老太太嘆道:「好想再看你們演的戲。」


    原本說好,今晚還要再演一場的,她看不到了。


    她對蔣媽媽示意道:「把那些分了吧。」


    語氣很隨意,不像先前說話鄭重有力,說完閉目,似疲倦了,又或者這件事在她心中根本不算什麽,不過是隨口交代一下而已。


    蔣媽媽扭頭走進床後,須臾捧了一堆帳冊出來,道:「老太太名下產業和財物都在這,均分給二房孫輩。另有珠寶藏物若幹,每個孫女均得一份,外嫁女和兒媳也各得一份。」


    蔣媽媽將帳冊交給方瀚漫,由他來主持分派。


    方瀚漫接過帳冊看的時候,老太太又道:「叫無適來。」


    嚴氏忙出去,命婆子帶方無適來。


    方無適在外間還笑咯咯的,一進入內間,發現這麽多人皆肅然而立,神情悲痛,立即收了笑,小心翼翼地走向床前。


    清啞推他,低聲道:「叫老太太。

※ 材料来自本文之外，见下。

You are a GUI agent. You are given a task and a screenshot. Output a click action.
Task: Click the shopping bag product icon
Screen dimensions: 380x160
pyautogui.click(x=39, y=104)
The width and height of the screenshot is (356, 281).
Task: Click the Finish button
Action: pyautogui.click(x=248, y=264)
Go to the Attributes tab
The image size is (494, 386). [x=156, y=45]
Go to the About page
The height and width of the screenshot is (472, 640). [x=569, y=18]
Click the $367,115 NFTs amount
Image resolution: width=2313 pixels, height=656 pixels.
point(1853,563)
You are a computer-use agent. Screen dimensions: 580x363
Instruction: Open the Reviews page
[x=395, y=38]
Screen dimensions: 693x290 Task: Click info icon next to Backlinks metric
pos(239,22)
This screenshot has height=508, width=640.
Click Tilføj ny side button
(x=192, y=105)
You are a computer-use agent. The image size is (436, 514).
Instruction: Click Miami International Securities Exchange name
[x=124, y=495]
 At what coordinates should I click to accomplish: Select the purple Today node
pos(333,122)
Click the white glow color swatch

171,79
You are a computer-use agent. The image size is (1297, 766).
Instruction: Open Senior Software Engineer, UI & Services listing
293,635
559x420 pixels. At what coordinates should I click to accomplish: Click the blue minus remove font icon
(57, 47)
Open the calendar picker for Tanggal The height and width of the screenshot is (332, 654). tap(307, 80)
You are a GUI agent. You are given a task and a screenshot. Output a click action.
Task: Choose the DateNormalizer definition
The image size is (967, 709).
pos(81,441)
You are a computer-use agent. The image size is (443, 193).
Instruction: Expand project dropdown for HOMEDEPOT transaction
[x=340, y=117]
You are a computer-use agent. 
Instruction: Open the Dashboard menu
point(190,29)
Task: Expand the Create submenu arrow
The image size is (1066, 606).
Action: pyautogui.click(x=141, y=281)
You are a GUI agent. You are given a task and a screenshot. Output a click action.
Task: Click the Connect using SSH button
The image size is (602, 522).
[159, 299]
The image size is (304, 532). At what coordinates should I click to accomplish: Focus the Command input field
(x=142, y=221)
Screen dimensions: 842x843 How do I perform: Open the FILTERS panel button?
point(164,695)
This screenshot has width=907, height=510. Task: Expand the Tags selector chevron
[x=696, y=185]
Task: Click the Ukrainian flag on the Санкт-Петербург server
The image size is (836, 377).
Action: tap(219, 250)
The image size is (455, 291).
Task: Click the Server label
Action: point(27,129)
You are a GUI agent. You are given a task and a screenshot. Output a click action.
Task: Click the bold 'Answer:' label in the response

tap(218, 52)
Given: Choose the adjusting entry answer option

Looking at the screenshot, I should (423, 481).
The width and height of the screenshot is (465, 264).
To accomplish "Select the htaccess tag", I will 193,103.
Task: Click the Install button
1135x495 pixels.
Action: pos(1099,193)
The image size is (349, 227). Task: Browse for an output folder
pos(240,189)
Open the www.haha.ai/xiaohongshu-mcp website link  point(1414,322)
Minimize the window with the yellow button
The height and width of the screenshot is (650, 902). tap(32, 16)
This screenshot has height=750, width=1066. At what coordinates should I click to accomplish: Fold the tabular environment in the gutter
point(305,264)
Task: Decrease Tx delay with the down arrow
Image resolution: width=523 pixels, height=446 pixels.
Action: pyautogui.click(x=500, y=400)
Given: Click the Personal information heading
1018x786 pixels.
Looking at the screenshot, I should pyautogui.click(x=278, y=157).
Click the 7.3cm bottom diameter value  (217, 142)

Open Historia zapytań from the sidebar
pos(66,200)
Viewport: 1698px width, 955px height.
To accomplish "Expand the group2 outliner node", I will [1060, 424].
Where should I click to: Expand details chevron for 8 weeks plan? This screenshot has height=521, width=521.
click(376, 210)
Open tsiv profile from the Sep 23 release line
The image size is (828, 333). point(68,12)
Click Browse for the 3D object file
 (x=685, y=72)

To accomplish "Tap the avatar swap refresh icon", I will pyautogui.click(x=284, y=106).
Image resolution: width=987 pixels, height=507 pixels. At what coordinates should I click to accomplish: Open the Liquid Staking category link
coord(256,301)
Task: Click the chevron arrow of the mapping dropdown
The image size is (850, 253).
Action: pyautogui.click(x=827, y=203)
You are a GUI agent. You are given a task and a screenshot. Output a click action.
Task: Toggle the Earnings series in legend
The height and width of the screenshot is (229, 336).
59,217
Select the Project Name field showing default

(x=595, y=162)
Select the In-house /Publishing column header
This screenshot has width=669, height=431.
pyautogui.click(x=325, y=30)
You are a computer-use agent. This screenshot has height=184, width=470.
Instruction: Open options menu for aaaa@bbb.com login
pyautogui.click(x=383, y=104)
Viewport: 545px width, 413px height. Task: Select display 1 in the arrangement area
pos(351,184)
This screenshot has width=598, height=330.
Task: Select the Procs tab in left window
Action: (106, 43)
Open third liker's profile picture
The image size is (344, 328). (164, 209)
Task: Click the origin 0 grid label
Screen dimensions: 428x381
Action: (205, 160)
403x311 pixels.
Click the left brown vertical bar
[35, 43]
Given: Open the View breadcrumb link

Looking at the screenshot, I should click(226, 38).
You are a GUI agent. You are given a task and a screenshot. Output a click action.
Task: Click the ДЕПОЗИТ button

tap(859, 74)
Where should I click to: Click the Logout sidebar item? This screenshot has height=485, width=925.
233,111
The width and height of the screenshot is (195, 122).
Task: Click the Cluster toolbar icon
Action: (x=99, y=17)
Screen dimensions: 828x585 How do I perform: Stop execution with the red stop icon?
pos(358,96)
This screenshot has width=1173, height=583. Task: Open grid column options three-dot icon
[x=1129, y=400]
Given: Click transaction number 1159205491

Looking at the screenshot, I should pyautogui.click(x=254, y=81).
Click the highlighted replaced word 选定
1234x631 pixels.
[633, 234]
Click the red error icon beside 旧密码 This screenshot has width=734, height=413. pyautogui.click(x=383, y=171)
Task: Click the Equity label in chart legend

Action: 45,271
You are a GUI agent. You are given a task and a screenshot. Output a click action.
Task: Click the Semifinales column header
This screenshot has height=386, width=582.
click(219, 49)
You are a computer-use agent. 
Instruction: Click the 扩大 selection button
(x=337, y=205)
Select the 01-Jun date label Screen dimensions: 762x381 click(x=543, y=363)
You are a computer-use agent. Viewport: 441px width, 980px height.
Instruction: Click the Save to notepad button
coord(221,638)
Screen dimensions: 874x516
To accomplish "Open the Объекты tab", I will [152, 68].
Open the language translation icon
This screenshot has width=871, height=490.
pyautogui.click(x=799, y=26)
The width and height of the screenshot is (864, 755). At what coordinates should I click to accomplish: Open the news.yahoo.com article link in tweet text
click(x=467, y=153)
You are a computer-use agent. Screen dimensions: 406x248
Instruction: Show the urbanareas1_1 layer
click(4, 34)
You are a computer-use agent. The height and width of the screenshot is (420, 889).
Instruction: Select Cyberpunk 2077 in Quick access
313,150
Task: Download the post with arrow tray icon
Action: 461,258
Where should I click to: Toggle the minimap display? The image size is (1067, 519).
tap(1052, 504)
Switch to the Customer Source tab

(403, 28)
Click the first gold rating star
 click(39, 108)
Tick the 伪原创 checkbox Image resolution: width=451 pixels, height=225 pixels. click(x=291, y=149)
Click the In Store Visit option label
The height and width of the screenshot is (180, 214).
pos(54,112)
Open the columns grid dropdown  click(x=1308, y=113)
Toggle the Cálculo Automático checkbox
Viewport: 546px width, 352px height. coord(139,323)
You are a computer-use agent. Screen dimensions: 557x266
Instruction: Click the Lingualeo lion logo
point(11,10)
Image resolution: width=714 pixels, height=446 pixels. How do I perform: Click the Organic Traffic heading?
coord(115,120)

」


    方無適趴在床沿上,壓逼著嗓子悄聲叫道:「老塔塔(太太)!」


    老太太「噯」了一聲,笑開了臉,輕聲道:「無適!」


    那聲音,已經像耳語一般,很輕很輕了。


    方瀚海等人覺得不妙,都緊張地看著她。


    方無適歡喜道:「老塔塔(太太)睡告告(睡覺覺)呀!」


    老太太眯了下眼,道:「是,太太……累了。」


    說著把目光轉向蔣媽媽。


    蔣媽媽撿起床邊一個黑木匣子,道:「這是極北之地的一個莊子,老太太說給無適哥兒。」一麵將匣子遞給方無適。


    方無適抱在懷裏,左看右看地研究。


    老太太又叫道:「清啞。」


    清啞忙道:「孫媳在。」


    老太太道:「蔣媽媽……跟了祖母幾十年……你幫祖母照應她……養老……」這是讓蔣媽媽往後跟著清啞。


    清啞道:「好的。」


    方老太太又叫:「漫兒,海兒……」


    方瀚漫兄弟一齊跪行上前。


    老太太目光在他們臉上滑過,說「人終有一死。娘也算……有福的了。我去……找你們……爹了……」


    目光漸漸暗淡,慢慢地合上了眼睛。


    方無適輕聲對方瀚海道:「煮(祖)父,老塔塔(太太)睡鳥(了)。」


    方瀚海兄弟悲唿道:「母親——」


    方初喊道:「祖母——」


    是他逼死了祖母嗎?


    他眼前一陣發黑,身子晃了晃。


    清啞急忙抱住他腰,一麵無聲流淚。


    一年前還滿腔恨意,眼下卻隻有悔恨。


    這復仇如此讓人不能釋懷,讓人如此遺憾!


    她從未這樣深刻地體會到一個家族代表的意義:身為家族子孫,一言一行都影響深遠,牽連廣泛,錯綜複雜間,任你如何算計、抵擋,結局也會往你想不到的方向扭轉。


    林亦明和幾個表姐妹站在外間等候,忽聽裏麵傳來嚎啕大哭聲,不禁雙腿一軟,癱坐在地,喃喃道:「外祖母!」


    ——外祖母走了。


    外祖母這一走,沒有人能救得了母親了。


    便是父親來也不成。


    因為,就是母親氣死外祖母的!


    她自出生以來,從未覺得人生如此晦暗過。


    八月十八,是方老太太的生辰,也是清啞和方初成親的日子,現在又成了方老太太的忌日。


    春暉院,裏裏外外、上上下下大放悲聲。


    ……


    原本熱鬧的方家,忽然傳出噩耗:林姑媽突發病亡,方老太太不堪打擊,悲痛之下也跟著去了,壽宴鼓息樂止,喜事變喪事。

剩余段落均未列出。